Après deux premiers
romans fort réussis (« Et je
prendrai tout ce qu’il y a à prendre » puis « Des femmes qui dansent sous les bombes »), la
romancière par ailleurs également professeur de lettres dans le secondaire fait
paraître un troisième roman fort différent, moins impactant et qui nous a,
disons-le d’emblée, beaucoup moins séduit.
Roman d’anticipation,
situé dans un futur proche en un lieu quelconque. Peu importe, si ce n’est que
le manque d’eau potable s’est abattu sur le monde. Alors quand on est un petit
pays comme celui imaginé par l’auteur qui a su anticiper en faisant construire
une immense citerne censée subvenir aux besoins de la population, cela attise
forcément convoitise et bas instincts. D’où l’afflux massif de réfugiés venus
chercher le nouvel Eldorado dans un pays qui finit par se sentir envahi. Alors
quand un jour des extrêmistes font sauter la citerne, ceux qui ont bâti leur
avenir politique sur un populisme haineux en profitent pour confisquer le
pouvoir et mettre en place un régime autoritaire et bientôt totalitaire.
Dès lors, ce qui était un
petit paradis sur terre devient une prison à ciel ouvert où l’on confisque la
liberté de penser, d’agir et où l’on enferme tout individu ayant eu des
velléités d’exprimer leur refus d’adhérer à l’idéologie dominante.

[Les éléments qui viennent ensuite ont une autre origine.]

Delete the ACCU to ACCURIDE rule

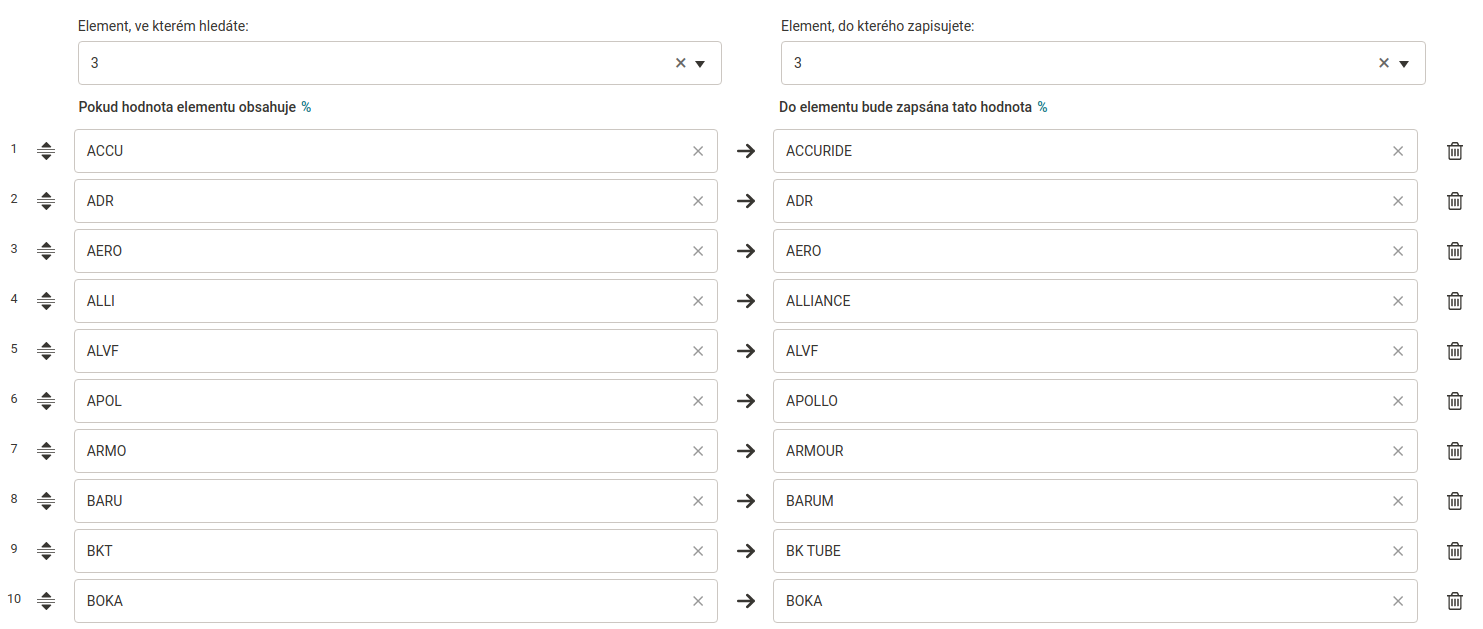point(1455,151)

Bref, c’est
dans un monde possible, voire probable de manière inquiétante, que nous plonge
Céline Lapertot. Une façon d’éveiller les consciences de ceux qui seraient
tentés par une aventure que l’on sait d’avance suicidaire. Un geste louable
mais dont la portée reste douteuse car quelle est la probabilité que ceux qui
réfléchissent sur de fausses bases soient tentés de lire le roman d’une auteur
encore assez confidentielle ?
L’exercice tient d’autant
plus du pari osé que la composition du roman où la parole est successivement
donnée à divers personnages dont on éprouve le plus grand mal à comprendre qui
ils sont vraiment et quels rôles ils jouent dans un pays qui demeure trop vague,
crée une distance permanente entre le récit et le lecteur. Une distance qui
pourra pousser certains à abandonner la lecture avant qu’un rythme plus
convaincant ne s’installe, passé un gros premier tiers.
Si l’intention est
louable, la méthode ici manque de force de conviction. Dommage.